8. Get plenty of sleep
“Sleep is a major factor for weight gain,” says Ms Vedova.
“Not sleeping enough or having bad-quality sleep pushes our nervous system into an alarming state and as a response the body will slow the metabolism down and shifting pounds can become very difficult.”
9. Avoid fad diets
“Stop dieting and don’t count calories, otherwise your body will think there’s a famine and will raise your stress levels, which can contribute to fat storage,” suggests Dr Marilyn.
There’s a reason why they’re called ‘fad’ diets. It’s because they come and go when people realise they rarely work in the long term.
10. Stay away from sugar and chocolate, obviously
Nutritionist Cassandra Barns says: “Sugar is quickly broken down into glucose in our blood – the type of sugar that converts directly to energy. Our blood-glucose level goes very high at this point, and this is when we feel energised but because high levels of glucose in our blood are harmful to the body, it releases insulin, which then quickly removes the glucose and stores it as glycogen or fat.

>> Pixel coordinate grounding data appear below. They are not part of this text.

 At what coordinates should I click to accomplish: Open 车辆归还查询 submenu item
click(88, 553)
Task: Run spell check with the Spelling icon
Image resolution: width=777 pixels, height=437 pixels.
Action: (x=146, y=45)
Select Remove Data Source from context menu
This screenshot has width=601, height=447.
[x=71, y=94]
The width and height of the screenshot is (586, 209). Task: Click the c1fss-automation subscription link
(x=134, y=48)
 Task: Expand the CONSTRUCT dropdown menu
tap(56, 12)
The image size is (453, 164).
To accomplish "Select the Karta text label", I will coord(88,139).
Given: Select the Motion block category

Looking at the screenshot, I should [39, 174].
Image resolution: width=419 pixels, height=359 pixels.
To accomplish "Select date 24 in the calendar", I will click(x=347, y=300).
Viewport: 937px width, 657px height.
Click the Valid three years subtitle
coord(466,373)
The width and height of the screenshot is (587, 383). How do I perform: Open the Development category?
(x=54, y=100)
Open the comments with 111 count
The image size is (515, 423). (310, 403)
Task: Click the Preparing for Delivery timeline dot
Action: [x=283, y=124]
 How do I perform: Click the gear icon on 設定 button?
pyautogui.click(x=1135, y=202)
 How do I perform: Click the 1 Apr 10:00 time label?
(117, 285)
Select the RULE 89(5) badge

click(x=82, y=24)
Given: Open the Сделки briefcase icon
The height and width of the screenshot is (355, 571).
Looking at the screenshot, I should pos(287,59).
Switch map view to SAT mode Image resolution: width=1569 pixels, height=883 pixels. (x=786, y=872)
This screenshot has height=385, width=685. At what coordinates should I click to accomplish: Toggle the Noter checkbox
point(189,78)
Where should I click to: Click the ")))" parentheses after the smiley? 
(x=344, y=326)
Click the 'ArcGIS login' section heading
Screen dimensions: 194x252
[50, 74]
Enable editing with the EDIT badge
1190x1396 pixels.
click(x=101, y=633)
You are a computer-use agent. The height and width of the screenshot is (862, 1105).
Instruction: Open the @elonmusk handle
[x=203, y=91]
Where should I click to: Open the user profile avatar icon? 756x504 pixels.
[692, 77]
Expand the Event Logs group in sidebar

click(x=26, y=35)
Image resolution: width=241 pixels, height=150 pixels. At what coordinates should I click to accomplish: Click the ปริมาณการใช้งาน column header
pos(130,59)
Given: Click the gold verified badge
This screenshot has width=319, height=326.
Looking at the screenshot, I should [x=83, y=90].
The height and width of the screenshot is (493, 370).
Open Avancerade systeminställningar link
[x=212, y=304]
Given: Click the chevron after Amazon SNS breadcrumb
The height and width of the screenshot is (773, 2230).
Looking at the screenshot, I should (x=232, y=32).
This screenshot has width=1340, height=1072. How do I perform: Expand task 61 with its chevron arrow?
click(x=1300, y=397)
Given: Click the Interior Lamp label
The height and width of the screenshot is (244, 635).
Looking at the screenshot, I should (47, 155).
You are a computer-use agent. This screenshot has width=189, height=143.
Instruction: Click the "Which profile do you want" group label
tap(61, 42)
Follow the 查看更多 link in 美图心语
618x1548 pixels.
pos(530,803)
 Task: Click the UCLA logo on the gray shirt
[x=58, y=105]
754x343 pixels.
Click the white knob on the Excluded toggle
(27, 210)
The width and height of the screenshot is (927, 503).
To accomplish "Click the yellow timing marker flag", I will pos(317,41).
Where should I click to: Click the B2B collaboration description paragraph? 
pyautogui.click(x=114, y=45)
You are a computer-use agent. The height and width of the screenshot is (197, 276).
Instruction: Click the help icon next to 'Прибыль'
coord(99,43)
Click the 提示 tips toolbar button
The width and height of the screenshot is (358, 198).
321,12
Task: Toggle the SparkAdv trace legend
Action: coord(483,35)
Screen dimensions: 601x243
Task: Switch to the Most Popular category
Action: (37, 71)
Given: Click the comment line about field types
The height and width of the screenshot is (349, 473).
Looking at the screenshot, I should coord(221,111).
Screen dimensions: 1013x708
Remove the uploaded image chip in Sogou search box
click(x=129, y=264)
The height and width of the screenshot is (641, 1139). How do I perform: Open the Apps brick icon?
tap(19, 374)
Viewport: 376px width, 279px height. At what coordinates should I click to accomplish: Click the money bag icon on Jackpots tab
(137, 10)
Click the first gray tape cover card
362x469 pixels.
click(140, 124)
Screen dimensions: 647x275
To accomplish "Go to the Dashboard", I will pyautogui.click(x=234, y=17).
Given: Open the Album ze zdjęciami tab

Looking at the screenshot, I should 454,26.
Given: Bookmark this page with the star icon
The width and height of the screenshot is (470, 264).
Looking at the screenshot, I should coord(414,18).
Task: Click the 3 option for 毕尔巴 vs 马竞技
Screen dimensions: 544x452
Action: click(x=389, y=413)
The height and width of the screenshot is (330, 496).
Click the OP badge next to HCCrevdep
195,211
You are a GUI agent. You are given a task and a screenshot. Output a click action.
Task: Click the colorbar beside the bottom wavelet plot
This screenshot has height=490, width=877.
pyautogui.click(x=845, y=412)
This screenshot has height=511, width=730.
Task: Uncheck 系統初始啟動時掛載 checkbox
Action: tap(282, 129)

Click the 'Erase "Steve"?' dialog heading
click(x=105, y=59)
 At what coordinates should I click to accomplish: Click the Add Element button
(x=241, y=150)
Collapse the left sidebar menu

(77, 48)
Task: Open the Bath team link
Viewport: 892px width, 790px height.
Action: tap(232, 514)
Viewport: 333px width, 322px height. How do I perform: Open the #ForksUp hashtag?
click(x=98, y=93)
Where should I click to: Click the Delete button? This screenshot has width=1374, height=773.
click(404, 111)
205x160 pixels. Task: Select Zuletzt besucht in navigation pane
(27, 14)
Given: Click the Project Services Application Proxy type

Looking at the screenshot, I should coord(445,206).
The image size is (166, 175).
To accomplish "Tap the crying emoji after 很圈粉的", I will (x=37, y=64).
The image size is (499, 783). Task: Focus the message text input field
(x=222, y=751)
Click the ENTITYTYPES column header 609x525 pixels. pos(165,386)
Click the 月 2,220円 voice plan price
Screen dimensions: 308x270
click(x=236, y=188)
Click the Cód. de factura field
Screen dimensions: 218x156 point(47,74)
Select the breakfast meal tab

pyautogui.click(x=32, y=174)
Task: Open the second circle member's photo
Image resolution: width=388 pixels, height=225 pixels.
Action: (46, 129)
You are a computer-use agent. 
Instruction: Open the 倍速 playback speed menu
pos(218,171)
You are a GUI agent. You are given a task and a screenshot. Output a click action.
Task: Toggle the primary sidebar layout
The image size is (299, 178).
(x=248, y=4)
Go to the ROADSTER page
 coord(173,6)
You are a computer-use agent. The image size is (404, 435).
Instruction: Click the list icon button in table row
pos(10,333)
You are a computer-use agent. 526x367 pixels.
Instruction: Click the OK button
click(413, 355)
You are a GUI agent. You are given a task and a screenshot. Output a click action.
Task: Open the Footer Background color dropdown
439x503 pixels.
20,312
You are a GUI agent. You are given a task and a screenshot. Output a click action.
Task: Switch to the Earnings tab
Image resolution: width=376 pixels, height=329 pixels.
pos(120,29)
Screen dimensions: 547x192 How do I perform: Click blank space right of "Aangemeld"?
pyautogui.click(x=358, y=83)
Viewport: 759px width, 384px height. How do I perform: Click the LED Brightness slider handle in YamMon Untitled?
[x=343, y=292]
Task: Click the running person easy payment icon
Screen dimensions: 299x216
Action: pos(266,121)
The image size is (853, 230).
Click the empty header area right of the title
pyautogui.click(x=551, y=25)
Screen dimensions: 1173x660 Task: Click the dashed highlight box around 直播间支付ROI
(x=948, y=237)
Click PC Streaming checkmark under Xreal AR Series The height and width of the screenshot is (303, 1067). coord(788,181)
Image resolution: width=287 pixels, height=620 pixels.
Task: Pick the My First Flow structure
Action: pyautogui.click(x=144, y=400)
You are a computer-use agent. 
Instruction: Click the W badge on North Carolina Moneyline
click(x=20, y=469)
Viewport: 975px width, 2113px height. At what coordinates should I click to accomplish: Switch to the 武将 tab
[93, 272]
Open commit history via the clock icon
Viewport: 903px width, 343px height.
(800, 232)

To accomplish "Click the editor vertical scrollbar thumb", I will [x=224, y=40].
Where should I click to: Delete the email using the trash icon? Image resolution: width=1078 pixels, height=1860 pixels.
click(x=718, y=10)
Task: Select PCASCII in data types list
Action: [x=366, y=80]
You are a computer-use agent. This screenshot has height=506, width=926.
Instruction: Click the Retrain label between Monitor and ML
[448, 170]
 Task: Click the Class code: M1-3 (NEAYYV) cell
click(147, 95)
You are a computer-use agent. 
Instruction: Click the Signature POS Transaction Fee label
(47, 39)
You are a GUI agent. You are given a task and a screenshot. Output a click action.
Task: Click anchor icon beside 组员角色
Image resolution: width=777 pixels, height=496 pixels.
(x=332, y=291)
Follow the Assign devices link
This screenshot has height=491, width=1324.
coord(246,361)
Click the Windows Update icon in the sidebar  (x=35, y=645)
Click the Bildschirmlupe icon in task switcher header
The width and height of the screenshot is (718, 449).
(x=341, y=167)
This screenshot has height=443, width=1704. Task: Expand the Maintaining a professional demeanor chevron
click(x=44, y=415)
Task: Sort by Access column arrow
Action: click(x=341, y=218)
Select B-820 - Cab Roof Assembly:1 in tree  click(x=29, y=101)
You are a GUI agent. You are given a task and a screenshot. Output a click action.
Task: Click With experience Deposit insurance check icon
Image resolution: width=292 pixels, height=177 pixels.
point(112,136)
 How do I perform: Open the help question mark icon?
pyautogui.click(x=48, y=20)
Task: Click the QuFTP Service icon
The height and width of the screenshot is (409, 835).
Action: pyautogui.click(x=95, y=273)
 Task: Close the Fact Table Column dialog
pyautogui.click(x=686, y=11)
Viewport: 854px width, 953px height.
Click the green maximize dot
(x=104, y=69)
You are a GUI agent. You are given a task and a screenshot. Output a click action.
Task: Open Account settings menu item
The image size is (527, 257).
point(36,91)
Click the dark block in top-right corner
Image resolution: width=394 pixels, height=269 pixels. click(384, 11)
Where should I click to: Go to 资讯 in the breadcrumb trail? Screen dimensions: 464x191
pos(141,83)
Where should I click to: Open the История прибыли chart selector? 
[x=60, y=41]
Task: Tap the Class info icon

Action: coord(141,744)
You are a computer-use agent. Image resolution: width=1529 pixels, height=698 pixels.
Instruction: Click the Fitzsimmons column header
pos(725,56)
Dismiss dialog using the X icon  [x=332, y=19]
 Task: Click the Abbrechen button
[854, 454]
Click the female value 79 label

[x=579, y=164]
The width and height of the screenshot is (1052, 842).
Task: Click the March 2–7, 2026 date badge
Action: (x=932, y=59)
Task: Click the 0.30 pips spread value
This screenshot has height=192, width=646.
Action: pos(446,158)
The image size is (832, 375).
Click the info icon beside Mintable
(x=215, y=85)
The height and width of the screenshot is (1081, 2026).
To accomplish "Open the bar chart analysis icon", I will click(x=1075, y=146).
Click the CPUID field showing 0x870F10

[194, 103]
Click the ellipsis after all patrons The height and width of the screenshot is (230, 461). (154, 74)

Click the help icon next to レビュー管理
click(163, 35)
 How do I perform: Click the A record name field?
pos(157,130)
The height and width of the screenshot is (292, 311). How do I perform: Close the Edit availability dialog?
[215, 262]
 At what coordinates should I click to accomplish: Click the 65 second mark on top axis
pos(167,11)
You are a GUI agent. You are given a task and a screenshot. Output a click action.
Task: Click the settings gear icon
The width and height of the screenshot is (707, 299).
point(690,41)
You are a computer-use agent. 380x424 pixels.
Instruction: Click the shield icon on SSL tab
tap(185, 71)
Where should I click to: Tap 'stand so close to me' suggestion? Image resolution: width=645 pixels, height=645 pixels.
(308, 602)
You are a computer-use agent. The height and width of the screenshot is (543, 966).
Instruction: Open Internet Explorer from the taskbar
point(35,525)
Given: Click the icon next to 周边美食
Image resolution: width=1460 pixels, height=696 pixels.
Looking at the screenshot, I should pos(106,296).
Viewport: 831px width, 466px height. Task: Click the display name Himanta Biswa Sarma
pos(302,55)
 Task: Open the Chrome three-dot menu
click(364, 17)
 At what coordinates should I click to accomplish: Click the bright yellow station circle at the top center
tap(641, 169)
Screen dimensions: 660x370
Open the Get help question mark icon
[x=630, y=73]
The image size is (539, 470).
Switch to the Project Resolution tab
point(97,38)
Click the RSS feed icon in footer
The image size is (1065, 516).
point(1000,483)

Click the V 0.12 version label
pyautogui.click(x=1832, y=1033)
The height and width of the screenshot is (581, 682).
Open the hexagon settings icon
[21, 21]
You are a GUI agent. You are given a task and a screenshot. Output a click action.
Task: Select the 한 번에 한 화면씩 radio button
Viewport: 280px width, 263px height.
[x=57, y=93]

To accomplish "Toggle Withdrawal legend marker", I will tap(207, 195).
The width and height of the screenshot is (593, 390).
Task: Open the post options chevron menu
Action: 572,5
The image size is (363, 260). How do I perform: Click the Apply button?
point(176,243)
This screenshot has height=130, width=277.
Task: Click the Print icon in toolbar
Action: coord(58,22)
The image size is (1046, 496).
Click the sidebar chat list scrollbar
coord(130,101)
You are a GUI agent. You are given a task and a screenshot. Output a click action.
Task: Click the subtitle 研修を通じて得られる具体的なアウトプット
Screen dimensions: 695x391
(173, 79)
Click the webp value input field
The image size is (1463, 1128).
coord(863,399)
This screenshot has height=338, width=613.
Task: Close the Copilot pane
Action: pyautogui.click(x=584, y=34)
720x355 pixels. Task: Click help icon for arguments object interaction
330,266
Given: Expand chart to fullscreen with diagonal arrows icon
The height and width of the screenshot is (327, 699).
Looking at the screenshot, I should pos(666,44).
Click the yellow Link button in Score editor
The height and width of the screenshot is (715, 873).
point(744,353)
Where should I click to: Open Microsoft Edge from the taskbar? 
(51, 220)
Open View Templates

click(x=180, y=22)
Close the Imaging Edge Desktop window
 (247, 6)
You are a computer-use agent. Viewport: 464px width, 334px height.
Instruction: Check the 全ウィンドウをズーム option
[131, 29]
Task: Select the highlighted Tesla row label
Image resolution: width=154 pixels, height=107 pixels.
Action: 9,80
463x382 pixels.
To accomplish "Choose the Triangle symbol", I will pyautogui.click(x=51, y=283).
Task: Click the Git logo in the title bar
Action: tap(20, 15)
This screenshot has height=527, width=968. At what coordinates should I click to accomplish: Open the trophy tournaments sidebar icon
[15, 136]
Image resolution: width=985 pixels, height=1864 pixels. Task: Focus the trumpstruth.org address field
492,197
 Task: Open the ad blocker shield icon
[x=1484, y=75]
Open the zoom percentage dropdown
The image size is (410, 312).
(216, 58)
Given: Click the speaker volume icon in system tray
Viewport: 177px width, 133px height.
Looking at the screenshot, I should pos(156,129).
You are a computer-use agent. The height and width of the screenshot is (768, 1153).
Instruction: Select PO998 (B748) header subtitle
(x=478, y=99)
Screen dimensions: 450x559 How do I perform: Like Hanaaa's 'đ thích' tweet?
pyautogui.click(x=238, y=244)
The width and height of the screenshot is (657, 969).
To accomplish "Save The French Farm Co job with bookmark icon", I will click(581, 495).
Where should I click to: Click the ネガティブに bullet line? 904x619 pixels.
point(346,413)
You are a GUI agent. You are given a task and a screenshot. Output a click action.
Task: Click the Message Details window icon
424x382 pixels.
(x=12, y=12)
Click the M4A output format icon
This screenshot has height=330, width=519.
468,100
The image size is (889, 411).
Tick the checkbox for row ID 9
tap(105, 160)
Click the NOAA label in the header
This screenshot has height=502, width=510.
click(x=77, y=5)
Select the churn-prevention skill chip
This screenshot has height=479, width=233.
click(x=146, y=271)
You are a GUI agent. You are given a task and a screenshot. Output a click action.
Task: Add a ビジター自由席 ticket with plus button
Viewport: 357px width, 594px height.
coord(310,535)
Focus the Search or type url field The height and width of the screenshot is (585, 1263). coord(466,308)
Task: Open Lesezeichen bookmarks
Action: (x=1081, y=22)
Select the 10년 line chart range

“This can then cause us to put on weight.”
Instead of a chocolate bar, maybe eat a piece of fruit. It really is that simple, people.
11. Have a decent breakfast
“If you miss breakfast your body immediately registers famine and hangs on tight to your ample stores of fat,” explains Dr Marilyn.
“Make sure you choose healthy breakfast options such as eggs on wholemeal bread with avocado or rolled oats with fresh berries.”
How many people eat avocado for breakfast? Be careful of breakfast cereals because many contain high levels of sugar. Naturally, smashing down pastries is a bad idea.
12. Don’t eat on the go
Dr Marilyn says: “It gives your body the message that time is scarce, you are under pressure and stressed. Furthermore, your digestive system will be less efficient. Make a point of sitting down and eating your food as calmly as possible.”
13. Comfort food is a bad idea if you want to lose weight
Ms Vedova says: “Winter is the season in which comfort foods are more present on our tables. Remember to consume a varied and colourful diet and choose foods rich in fibres such as sweet potatoes, turnips, carrots, root vegetables, legumes and pulses. These foods can satisfy a sweet tooth, offer comfort during cold days and prevent the scales shifting in the wrong direction.”
Nothing wrong with the occasional roast dinner, tomato soup or beans on toast but try to cook from from fresh, that way you know exactly what you’re eating. It’s not rocket science.
Given you’ve got this far, you might have the guts to slim down and tone up over winter.
Put the work in now and you won’t need to make any New Year resolutions.